* Supplied passage
Content starts
CSUDH Professor Uncovers Secrets About Snake Evolution
After almost a decade studying and researching the evolution of snakes, CSUDH Biology Professor Sonal Singhal has come to one undeniable conclusion.
“Snakes are so cool!”
Since 2014, Singhal has been one of the leaders of a project attempting to discover why snakes have been so successful in evolving traits that allow them to survive and thrive almost anywhere in the world. Their findings were published as the cover story of the February 24 issue of Science magazine.
“Snakes are actually lizards if you use a technical definition,” says Singhal. “But if you look at them from an evolutionary perspective and how aspects of their biology are changing —what they eat, what they look like, how they’re changing, how many species there are—we can see that snakes are doing something completely different from lizards. Snakes are evolutionary successful in a way that lizards just aren’t.”
Singhal started the project while she was a postdoctoral researcher at the University of Michigan. “The initial goal of the project was much more limited,” she says. “We were just trying to understand the timing of when different lizards and snakes in Australia spread across the continent. But one thing led to another, and before we knew it, we had a thousand samples and this huge dataset. We thought that maybe we should be asking a different question with this.”
Content ends
* Data provided
Content starts
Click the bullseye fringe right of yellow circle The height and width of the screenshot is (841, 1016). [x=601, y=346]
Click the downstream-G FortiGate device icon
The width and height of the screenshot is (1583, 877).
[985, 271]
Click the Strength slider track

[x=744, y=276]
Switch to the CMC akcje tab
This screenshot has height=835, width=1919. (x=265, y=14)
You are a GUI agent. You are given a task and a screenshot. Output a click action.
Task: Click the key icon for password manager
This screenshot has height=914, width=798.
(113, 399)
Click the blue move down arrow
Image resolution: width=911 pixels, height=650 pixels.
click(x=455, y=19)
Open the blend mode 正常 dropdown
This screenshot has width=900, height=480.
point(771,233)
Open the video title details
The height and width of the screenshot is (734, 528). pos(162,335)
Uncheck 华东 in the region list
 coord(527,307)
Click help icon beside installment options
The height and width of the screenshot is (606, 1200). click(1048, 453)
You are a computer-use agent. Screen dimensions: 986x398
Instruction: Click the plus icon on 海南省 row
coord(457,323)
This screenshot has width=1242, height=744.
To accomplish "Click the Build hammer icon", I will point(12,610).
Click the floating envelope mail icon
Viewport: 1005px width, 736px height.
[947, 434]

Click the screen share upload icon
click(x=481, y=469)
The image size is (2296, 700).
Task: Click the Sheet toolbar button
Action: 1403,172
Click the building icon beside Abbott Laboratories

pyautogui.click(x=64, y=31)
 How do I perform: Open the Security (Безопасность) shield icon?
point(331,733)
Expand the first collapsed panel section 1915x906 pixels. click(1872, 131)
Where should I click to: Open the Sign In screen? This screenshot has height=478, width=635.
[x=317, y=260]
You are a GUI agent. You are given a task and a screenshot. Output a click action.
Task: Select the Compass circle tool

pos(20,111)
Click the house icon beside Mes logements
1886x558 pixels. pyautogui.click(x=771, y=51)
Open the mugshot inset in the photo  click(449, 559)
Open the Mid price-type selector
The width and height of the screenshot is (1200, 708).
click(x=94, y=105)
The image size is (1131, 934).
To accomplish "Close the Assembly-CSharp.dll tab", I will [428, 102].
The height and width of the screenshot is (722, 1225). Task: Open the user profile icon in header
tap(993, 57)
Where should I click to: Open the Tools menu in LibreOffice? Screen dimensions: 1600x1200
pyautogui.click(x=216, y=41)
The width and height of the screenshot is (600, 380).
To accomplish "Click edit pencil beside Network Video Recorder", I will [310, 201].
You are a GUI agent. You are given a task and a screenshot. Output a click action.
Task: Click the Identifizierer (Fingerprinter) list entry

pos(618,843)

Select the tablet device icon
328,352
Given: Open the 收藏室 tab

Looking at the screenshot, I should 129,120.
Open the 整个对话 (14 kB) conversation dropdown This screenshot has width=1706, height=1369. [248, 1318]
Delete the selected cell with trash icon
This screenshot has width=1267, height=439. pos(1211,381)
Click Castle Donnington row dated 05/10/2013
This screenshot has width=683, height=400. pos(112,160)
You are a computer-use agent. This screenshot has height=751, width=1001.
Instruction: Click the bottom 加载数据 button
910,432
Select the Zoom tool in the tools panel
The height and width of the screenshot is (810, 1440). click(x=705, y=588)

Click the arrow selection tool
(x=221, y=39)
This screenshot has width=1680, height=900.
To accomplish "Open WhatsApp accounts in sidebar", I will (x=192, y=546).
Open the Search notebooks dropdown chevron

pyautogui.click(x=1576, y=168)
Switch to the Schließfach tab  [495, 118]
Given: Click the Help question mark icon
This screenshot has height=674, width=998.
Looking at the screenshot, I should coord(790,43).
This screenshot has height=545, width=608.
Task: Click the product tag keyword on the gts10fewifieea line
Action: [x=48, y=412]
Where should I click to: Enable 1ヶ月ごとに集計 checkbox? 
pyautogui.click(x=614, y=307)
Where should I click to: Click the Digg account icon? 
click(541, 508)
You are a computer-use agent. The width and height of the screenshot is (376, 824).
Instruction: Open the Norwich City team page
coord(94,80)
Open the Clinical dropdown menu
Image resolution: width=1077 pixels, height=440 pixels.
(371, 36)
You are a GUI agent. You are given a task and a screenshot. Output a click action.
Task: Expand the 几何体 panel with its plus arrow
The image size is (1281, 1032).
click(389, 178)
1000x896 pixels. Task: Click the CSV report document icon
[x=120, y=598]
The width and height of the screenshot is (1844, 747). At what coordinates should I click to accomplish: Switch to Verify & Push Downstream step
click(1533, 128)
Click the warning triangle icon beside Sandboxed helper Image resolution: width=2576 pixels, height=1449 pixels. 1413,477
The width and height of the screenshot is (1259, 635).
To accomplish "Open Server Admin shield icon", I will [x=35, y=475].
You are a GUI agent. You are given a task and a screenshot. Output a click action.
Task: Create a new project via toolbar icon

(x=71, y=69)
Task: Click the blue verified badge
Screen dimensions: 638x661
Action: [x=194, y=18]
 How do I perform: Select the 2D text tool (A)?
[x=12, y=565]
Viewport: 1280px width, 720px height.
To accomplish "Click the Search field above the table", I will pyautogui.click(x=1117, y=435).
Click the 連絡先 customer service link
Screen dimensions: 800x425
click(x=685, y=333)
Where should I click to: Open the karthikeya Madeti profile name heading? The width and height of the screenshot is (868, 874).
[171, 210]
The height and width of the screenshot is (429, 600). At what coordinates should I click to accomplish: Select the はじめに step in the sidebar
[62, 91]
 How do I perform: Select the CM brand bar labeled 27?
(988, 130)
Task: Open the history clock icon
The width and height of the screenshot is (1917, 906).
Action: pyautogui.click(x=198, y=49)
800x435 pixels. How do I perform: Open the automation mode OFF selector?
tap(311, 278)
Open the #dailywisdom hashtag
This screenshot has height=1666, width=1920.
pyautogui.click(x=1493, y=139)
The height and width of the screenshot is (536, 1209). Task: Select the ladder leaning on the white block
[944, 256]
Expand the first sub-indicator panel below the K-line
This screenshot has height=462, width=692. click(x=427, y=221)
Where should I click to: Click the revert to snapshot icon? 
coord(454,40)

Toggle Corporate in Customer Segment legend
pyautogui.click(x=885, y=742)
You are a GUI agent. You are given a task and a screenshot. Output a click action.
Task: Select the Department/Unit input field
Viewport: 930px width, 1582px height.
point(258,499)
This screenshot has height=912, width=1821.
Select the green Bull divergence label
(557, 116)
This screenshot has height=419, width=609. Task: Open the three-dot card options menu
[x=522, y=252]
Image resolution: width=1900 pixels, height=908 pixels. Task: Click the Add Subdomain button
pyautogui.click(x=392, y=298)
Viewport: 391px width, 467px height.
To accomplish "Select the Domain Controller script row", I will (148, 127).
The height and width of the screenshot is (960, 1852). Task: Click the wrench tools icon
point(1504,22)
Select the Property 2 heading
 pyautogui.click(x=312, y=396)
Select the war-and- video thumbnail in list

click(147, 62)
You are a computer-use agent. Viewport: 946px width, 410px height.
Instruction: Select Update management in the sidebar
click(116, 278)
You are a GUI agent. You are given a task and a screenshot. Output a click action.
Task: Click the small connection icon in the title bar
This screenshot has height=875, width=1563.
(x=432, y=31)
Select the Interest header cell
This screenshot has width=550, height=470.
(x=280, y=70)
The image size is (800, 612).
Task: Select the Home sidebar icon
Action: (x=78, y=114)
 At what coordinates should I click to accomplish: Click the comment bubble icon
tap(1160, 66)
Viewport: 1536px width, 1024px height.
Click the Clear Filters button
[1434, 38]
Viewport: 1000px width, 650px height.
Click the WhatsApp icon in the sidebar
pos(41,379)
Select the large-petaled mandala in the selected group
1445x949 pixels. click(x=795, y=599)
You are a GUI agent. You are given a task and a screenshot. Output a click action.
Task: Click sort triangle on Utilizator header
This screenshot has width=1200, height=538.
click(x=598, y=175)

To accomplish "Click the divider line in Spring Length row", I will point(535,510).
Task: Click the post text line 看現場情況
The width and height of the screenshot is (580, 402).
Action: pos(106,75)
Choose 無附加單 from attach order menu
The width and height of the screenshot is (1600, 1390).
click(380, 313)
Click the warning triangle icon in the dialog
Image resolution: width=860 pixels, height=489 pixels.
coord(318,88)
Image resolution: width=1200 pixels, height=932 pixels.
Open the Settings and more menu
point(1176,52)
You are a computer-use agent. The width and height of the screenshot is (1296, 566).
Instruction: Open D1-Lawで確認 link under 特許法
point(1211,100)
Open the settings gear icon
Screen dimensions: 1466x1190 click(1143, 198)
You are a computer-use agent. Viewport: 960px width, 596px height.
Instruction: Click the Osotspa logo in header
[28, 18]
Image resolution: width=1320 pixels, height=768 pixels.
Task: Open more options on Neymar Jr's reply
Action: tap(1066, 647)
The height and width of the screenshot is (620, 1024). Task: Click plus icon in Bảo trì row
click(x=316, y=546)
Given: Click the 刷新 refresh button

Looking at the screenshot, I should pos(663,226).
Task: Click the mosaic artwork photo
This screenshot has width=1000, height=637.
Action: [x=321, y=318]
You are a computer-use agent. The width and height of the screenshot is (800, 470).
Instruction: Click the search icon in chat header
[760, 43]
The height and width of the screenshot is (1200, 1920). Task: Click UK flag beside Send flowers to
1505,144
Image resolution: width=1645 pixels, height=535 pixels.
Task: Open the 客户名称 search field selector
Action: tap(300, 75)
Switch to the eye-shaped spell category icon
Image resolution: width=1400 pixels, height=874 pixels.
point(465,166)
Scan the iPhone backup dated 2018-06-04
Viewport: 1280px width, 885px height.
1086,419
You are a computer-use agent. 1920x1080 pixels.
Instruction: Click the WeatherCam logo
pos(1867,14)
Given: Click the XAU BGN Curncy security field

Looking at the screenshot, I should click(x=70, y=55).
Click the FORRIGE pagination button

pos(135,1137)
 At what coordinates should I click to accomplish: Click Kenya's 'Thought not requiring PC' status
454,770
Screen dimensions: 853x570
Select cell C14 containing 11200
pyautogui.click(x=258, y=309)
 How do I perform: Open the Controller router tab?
Content ends
* Things to do
- A) In the snake evolution article, where were the project's findings published?
- B) According to the snake evolution article, why did the project move beyond its first goal of timing how lizards and snakes spread across Australia?

* Responses for each task
- A) They were the cover story of the February 24 issue of Science magazine.

- B) The work grew until the team had a thousand samples and a huge dataset. With that much data, they decided they should be asking a different question.